Danny seriously loves Japanese food so, at the beginning of 2021, he decides to embark upon a risky venture and opens up a cute little restaurant that sells his 3 favourite foods: sushi, curry and ramen.

Danny’s Diner is in need of your assistance to help the restaurant stay afloat - the restaurant has captured some very basic data from its few months of operation but has no idea how to use their data to help them run the business.

Problem Statement

Danny wants to use the data to answer a few simple questions about his customers, especially about their visiting patterns, how much money they’ve spent and also which menu items are their favourite. Having this deeper connection with his customers will help him deliver a better and more personalized experience for his loyal customers.

He plans on using these insights to help him decide whether he should expand the existing customer loyalty program - additionally, he needs help to generate some basic datasets so his team can easily inspect the data without needing to use SQL.

Danny has provided you with a sample of his overall customer data due to privacy issues - but he hopes that these examples are enough for you to write fully functioning SQL queries to help him answer his questions!

Danny has shared with you 3 key datasets for this case study:

  • sales - The sales table captures all customer_id level purchases with a corresponding order_date and product_id information for when and what menu items were ordered.
  • menu - The menu table maps the product_id to the actual product_name and price of each menu item.
  • members - The final members table captures the join_date when a customer_id joined the beta version of the Danny’s Diner loyalty program.

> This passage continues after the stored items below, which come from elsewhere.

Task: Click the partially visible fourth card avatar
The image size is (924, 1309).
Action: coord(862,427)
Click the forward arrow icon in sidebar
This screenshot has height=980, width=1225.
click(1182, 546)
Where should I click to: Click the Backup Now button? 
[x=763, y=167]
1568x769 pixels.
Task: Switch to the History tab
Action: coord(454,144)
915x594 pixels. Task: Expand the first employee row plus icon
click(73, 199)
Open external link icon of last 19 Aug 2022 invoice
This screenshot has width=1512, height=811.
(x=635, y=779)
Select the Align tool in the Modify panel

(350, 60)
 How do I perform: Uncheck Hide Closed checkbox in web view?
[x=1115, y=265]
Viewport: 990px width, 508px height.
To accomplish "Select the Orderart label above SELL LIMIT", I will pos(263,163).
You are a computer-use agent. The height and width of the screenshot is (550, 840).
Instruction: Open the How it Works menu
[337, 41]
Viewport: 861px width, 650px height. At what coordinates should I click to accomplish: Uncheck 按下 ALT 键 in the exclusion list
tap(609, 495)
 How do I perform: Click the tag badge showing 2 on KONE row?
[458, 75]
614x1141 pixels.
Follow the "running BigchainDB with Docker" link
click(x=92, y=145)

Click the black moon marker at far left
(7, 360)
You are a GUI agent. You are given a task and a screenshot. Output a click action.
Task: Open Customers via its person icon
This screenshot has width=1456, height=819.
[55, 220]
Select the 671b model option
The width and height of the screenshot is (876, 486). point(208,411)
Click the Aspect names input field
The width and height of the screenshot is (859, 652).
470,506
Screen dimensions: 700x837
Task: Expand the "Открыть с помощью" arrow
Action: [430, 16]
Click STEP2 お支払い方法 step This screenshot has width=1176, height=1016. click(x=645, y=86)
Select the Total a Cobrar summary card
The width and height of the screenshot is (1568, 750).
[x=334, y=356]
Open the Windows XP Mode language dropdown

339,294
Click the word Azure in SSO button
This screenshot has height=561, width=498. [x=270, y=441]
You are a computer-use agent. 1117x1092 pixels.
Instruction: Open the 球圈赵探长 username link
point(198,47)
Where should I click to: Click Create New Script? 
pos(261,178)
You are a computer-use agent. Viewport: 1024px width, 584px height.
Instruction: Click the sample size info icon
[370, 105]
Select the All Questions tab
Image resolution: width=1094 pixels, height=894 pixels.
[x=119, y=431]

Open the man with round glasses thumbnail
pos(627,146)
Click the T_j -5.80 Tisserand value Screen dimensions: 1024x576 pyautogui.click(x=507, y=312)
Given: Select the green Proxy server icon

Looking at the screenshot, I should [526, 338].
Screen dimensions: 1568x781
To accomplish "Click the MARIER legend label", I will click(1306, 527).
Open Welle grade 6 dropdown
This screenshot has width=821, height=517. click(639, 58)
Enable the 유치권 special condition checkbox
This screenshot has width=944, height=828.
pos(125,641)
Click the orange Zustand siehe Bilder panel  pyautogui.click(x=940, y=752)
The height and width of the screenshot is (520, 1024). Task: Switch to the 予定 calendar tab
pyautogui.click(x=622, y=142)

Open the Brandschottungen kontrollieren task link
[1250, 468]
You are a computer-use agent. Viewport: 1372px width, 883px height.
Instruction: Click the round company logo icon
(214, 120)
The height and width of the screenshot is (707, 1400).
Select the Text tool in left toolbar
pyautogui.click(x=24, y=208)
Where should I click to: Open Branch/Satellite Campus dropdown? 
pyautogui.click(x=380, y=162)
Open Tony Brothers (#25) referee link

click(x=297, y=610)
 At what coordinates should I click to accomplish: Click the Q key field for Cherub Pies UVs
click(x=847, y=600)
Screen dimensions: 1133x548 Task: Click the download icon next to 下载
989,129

You can inspect the entity relationship diagram and example data below.

image.png

And here’s the sample data for all the tables:

image.png

You can visit the GitHub link here to get your hands on the initialization script that’ll create all the required tables and populate them with the data, along with all the solutions.

Questions

Let’s begin solving the case study:

Ques-1: What is the total amount each customer spent at the restaurant?

Ans: All the orders are present in the sales table and all the prices are present in the menu table. So we can join these 2 tables and group the result by customer_id. As the last step, we just need to add up the prices.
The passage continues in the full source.